Si es cuestión de confesar: Shakira me entusiasma tanto como la kermesse del colegio de mi hija, a la que íbamos sagradamente en sus primeros años escolares para comprobar cada vez con mayor certeza que nada de lo que ahí se nos ofrecía resultaba interesante, ni a mí ni a ella. Consumo desatado, música apabullante, comida chatarra y anuncios de marcas por todas partes invitándonos a usar sus jockeys y a jugar con sus globos. Decidir que aquel evento anual no era para nosotras fue una liberación. Y el caso de Shakira, su música, es así porque si bien resulta atractiva como un vestido de lentejuelas destellando en la pantalla de la tele, cada vez que le doy la oportunidad termina expulsándome, igual que el evento infantil.

Pero un concierto es otro asunto. Tiene esa mística que solo se respira en los lugares donde se juntan miles de fanáticos, esa energía que hace ebullición al momento de apagarse las luces y encenderse el escenario. Nada hay más espontáneo que el grito enardecido de un fan cuando siente que su artista fetiche lo mira a los ojos. Y Shakira, bueno, Shakira es la reina latina del pop, pero con aura de rock, a pesar de que cada vez se la ve menos con la guitarra colgada al hombro.

Así que ir a verla al Nacional era un panorama también para mí. Por el show, pero sobre todo porque iba a presenciar la primera vez de mi hija. Quise regalarle la emoción que sentí yo en 1989 al pisar la cancha del Nacional para ver a Rod Stewart, un artista del que poco sabía, pero eso daba lo mismo; que se veía del tamaño de una pulga, pero eso daba lo mismo. Y observarla a ella a sus tiernos 10, con su chaqueta de jeans, su trenza y su fascinación caminando por Grecia a paso acelerado para llegar a tiempo, sorteando carabineros, revendedores, merchandising, y gritar juntas al entrar, justo al momento en que Shakira pisa el escenario… no tiene precio (o mejor digamos que sí lo tiene y es carísimo. Y que alguien haga algo porque ver música en vivo está costando más que en Nueva York).

* DATOS DISPONIBLES:
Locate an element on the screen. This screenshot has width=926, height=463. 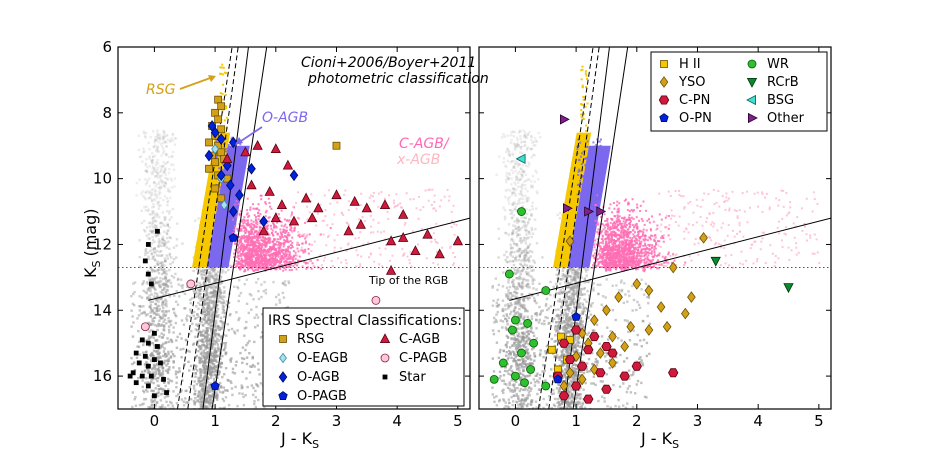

* REQUISITOS DEL EJERCICIO:
1. Enumera todo lo que, según el texto sobre el concierto de Shakira, había en la kermesse del colegio.
2. Copia sin cambios el fragmento del texto sobre el concierto de Shakira que arranca en las palabras "Así que ir a" y se detiene después de "en Nueva York).".

* TUS RESPUESTAS:
1. Consumo desatado, música apabullante, comida chatarra y anuncios de marcas por todas partes.

2.
Así que ir a verla al Nacional era un panorama también para mí. Por el show, pero sobre todo porque iba a presenciar la primera vez de mi hija. Quise regalarle la emoción que sentí yo en 1989 al pisar la cancha del Nacional para ver a Rod Stewart, un artista del que poco sabía, pero eso daba lo mismo; que se veía del tamaño de una pulga, pero eso daba lo mismo. Y observarla a ella a sus tiernos 10, con su chaqueta de jeans, su trenza y su fascinación caminando por Grecia a paso acelerado para llegar a tiempo, sorteando carabineros, revendedores, merchandising, y gritar juntas al entrar, justo al momento en que Shakira pisa el escenario… no tiene precio (o mejor digamos que sí lo tiene y es carísimo. Y que alguien haga algo porque ver música en vivo está costando más que en Nueva York).